En el verano de 2012 empecé a ir a un taller de escritura.
Tenía diecisiete años y había terminado el colegio hacía unos meses. Al mismo tiempo en el que me anoté al taller, también me anoté en el CBC de Letras y en clases de manejo.
Ya no usaba brackets pero sí corpiños con mucho push up; unos que tenían encaje del lado de afuera y del de adentro, el que iba contra la piel, unas protuberancias amorfas, como montañas de arena, que levantaban las tetas y las juntaban.
El sudor me corría por el medio del pecho en los viajes en subte desde José Hernández hasta Tribunales; unas gotas gruesas y desesperantes, que caían lento desde el escote hasta llegar al ombligo.

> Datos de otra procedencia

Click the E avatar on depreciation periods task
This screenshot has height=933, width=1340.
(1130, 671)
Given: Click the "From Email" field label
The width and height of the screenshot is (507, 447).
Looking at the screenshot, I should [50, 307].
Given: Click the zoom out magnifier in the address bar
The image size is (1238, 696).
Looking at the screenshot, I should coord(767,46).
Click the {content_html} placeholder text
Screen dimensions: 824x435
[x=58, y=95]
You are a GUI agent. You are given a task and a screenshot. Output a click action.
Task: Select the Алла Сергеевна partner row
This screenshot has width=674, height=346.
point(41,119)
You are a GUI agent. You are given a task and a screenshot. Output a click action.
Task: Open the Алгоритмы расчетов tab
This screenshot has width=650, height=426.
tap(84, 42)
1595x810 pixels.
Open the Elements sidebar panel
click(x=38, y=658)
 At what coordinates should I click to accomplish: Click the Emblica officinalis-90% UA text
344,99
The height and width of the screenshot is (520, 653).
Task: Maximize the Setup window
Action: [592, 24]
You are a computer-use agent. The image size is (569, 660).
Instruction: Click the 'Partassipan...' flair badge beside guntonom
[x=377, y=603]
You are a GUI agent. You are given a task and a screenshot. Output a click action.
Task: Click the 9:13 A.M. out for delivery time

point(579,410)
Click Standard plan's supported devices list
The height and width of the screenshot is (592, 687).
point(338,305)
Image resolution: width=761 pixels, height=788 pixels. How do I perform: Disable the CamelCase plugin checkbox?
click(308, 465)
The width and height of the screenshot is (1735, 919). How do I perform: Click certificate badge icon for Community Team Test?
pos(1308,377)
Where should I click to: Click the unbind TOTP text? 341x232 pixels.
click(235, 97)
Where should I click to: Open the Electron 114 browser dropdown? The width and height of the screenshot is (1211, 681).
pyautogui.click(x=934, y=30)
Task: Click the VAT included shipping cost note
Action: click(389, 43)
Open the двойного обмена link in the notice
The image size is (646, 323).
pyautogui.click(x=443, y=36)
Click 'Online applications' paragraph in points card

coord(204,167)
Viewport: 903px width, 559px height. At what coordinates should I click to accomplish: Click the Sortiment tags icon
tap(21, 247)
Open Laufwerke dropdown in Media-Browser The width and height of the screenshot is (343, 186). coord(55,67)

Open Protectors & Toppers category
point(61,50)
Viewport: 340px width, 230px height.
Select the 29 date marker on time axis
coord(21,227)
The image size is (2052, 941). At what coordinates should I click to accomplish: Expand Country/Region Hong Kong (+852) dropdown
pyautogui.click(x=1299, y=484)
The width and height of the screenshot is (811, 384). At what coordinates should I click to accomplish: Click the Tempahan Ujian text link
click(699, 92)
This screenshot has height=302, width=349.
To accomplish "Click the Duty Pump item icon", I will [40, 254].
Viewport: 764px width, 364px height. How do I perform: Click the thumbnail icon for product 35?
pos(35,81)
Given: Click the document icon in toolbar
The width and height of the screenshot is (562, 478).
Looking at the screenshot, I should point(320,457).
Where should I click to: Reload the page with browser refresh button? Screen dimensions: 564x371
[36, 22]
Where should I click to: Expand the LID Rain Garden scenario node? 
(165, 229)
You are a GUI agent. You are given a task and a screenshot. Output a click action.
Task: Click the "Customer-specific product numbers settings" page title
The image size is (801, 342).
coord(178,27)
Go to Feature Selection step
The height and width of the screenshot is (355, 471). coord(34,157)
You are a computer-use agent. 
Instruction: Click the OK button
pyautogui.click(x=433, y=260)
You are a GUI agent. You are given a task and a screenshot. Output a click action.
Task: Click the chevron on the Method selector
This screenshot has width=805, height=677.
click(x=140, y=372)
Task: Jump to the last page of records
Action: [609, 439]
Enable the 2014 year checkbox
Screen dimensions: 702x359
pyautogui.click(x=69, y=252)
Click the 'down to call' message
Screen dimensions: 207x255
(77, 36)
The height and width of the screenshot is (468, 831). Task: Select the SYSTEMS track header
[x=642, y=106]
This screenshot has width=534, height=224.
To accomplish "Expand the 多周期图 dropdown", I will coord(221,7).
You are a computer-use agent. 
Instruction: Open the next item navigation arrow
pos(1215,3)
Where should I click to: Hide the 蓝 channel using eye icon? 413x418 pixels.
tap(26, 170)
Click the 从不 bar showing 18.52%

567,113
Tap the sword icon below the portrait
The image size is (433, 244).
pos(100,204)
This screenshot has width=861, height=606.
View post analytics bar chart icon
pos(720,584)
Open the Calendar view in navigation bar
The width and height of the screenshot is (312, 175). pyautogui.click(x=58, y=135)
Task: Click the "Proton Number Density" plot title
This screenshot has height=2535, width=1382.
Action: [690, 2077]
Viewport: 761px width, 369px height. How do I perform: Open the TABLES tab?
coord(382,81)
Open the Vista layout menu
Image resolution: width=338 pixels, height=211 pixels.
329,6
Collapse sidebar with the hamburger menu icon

Todavía no existían los vagones con aire acondicionado.
Salía del subte y caminaba por la calle Libertad hasta llegar a Corrientes. Ahí doblaba a la derecha para agarrar Talcahuano, la calle donde quedaba el PH en el que vivía mi profesor de taller, Santiago Llach.
El taller duraba un mes; cuatro encuentro semanales. Empezaba a las siete de la tarde. A casi todos los encuentros llegaba diez o quince minutos temprano. Me quedaba haciendo tiempo en una farmacia de Corrientes, probándome maquillajes y perfumes. No compraba nada. Creía que el guardia de seguridad sospechaba de mí, que pensaba que iba a robar, así que me aseguraba de saludarlo siempre mirándolo a los ojos, como diciéndole, “no me llevo nada”.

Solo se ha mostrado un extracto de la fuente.